Иерусалим в те годы строился и разваливался одновременно. Слишком много хозяев, ни одного настоящего. Римляне возводили казармы и акведуки из серого туфа, клали швы ровно, скучно, надёжно — работа без фантазии, зато через двести лет не спросишь, кто делал. Храмовые ставили ограждения, подпорные стенки, лавки для менял на скорую руку, из чего попало, лишь бы к празднику; после праздника лавки разбирали, а стенки нет, и они стояли криво, обрастая чужим мусором, как стоят все временные вещи, забытые без срока.

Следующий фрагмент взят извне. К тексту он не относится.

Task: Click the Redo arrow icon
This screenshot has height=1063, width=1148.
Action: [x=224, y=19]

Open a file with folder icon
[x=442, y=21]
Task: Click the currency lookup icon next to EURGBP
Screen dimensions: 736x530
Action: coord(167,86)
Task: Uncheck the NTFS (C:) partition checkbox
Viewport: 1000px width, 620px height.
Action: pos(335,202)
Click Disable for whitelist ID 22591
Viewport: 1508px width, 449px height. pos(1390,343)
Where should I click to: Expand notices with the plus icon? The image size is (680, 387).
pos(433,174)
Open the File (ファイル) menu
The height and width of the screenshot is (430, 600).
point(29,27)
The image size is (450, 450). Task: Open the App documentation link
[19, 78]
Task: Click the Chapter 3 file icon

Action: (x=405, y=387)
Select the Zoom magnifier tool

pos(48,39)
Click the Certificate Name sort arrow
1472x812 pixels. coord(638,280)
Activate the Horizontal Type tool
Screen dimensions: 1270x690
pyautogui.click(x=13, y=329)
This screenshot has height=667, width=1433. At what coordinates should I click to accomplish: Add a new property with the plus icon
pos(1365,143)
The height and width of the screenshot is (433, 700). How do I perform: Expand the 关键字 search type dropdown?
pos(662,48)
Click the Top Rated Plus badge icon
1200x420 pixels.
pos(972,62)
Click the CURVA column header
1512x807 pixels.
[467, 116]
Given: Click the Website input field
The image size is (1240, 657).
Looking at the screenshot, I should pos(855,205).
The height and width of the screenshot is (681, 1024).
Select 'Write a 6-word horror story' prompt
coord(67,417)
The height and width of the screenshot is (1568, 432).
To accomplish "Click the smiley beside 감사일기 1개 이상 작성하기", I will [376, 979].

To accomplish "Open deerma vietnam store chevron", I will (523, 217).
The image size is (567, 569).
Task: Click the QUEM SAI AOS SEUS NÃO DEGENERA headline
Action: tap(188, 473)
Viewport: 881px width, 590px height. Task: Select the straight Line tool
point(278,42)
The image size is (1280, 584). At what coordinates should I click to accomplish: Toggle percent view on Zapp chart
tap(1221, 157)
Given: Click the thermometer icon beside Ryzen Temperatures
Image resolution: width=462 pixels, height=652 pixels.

Частники латали то, что осыпалось за зиму: выбитые дождёвками куски кладки, просевшие пороги, пустоты в швах, куда набивалась пыль и воробьи. Город был стройкой.

Я брался за всё: римский туф — так римский туф, храмовый известняк — так известняк. Мне было всё равно, для кого камень; важно было, как он лёг. Правильно положенный держит стену, криво — рушит. Бог тут ни при чём, Богу нужны слова, а слова не моё ремесло.

В то утро я работал на западном склоне, ниже верхнего рынка, у дома торговца маслом, чьё имя я забыл сразу, как услышал. Хозяин хотел пристройку — комнату для сына, который женился и привёл жену, а жена привела мать, а мать привела козу, в доме стало тесно; половина пристроек в Иерусалиме начиналась с козы.

Ури, мой подручный, месил раствор в каменном корыте так, словно наказывал его за личную обиду: бил палкой, ворочал, ругался сквозь зубы. Раствор от этого получался хороший; злость — лучшая добавка к извести. Если бы Ури помирился с жизнью, мой раствор стал бы жидким.